[Data for locating words and elements]
--- START ---
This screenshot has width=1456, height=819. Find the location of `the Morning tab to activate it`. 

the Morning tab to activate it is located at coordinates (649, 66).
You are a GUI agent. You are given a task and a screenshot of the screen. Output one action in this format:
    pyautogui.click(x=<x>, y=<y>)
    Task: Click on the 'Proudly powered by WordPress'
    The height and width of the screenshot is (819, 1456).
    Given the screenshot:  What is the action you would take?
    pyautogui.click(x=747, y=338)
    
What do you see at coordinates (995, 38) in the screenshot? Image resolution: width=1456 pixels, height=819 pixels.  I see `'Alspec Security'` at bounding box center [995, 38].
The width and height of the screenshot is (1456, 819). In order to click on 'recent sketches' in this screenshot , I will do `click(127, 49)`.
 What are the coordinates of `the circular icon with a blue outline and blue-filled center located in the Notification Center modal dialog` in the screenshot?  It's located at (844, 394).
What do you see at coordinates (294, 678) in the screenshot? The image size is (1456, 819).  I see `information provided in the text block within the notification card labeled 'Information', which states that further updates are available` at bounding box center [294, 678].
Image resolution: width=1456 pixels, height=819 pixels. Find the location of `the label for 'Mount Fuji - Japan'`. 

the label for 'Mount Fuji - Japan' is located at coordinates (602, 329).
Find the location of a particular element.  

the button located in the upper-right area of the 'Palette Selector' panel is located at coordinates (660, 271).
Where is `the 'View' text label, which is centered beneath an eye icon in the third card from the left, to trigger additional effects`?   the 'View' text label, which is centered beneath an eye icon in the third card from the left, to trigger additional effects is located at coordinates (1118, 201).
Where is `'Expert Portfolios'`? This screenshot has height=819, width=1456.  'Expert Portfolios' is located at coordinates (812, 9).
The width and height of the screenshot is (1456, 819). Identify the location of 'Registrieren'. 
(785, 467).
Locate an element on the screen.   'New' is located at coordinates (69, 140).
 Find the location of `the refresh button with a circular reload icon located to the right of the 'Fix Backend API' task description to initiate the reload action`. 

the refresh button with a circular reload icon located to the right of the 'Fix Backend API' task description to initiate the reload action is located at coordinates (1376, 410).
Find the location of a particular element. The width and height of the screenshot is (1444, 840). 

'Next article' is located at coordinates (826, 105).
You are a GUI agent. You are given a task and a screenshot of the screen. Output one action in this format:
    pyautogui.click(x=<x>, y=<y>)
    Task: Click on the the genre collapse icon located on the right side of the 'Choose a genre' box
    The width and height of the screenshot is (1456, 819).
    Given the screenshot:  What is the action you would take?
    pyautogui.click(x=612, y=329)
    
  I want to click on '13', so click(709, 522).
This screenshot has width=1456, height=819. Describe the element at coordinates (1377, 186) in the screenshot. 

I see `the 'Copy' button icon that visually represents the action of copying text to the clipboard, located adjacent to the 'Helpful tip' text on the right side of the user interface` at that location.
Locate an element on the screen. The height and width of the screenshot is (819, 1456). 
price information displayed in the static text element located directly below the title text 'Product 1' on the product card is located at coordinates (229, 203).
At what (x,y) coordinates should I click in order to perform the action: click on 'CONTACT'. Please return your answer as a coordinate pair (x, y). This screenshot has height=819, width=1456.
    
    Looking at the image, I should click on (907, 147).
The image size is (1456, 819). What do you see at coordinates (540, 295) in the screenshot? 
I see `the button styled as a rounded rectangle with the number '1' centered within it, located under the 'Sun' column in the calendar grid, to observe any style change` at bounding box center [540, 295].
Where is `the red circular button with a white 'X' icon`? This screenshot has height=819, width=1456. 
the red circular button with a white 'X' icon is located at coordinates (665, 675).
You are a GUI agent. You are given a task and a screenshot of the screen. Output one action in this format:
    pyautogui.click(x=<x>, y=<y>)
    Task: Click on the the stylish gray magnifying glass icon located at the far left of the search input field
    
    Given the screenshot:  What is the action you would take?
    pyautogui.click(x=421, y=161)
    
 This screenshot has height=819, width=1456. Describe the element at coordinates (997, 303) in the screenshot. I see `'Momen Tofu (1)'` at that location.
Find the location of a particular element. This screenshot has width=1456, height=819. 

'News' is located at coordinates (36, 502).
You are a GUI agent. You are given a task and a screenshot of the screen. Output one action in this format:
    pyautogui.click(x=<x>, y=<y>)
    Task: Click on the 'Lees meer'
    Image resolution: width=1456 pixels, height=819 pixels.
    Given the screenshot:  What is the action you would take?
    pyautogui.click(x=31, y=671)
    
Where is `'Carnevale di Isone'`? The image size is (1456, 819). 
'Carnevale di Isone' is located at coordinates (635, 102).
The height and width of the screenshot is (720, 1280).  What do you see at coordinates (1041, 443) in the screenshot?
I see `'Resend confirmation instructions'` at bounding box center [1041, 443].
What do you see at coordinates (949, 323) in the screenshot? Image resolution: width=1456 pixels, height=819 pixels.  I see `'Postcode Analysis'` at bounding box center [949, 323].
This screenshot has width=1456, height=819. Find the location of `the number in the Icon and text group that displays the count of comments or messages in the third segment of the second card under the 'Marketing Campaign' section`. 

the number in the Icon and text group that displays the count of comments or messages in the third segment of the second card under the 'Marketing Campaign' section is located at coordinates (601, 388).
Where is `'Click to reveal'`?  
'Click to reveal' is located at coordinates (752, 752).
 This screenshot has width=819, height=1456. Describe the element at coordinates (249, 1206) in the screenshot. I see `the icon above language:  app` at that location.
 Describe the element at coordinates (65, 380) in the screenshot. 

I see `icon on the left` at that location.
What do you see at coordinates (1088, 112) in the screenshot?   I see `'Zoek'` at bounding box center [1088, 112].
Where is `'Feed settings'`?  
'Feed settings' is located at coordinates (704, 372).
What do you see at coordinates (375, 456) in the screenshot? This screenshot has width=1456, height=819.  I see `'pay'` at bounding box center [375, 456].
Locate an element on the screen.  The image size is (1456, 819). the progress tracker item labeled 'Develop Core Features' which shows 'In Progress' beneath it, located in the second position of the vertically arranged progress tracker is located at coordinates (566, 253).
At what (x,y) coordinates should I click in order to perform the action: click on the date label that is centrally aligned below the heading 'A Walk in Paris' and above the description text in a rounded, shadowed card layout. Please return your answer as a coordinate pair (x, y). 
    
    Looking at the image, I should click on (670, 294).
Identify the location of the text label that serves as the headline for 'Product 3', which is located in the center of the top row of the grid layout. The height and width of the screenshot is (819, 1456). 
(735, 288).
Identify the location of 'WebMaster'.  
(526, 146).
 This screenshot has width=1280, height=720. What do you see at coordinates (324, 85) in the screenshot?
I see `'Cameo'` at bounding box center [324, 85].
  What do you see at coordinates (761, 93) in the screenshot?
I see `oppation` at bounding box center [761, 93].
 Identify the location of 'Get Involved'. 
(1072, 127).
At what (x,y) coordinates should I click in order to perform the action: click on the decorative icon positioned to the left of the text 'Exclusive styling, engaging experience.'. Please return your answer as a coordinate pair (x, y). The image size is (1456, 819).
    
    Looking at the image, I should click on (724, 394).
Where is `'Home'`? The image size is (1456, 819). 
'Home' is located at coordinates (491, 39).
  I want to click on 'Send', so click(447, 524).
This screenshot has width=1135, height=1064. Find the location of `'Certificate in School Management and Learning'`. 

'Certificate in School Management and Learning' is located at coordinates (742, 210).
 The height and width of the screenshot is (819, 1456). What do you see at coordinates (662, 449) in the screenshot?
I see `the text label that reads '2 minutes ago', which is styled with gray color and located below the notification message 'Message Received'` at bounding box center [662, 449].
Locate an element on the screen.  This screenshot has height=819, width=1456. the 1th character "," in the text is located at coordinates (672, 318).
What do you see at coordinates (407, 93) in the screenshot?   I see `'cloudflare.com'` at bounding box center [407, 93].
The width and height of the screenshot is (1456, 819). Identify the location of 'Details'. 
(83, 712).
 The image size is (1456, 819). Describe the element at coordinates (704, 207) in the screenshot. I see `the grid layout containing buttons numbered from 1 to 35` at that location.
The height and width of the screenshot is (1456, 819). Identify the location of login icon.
--- END ---
_Set problem_
Reproduce, word for word, everything from the line containing "location of 'Details'." down to the end of the items.

_Full answer_
The width and height of the screenshot is (1456, 819). Identify the location of 'Details'. 
(83, 712).
 The image size is (1456, 819). Describe the element at coordinates (704, 207) in the screenshot. I see `the grid layout containing buttons numbered from 1 to 35` at that location.
The height and width of the screenshot is (1456, 819). Identify the location of login icon.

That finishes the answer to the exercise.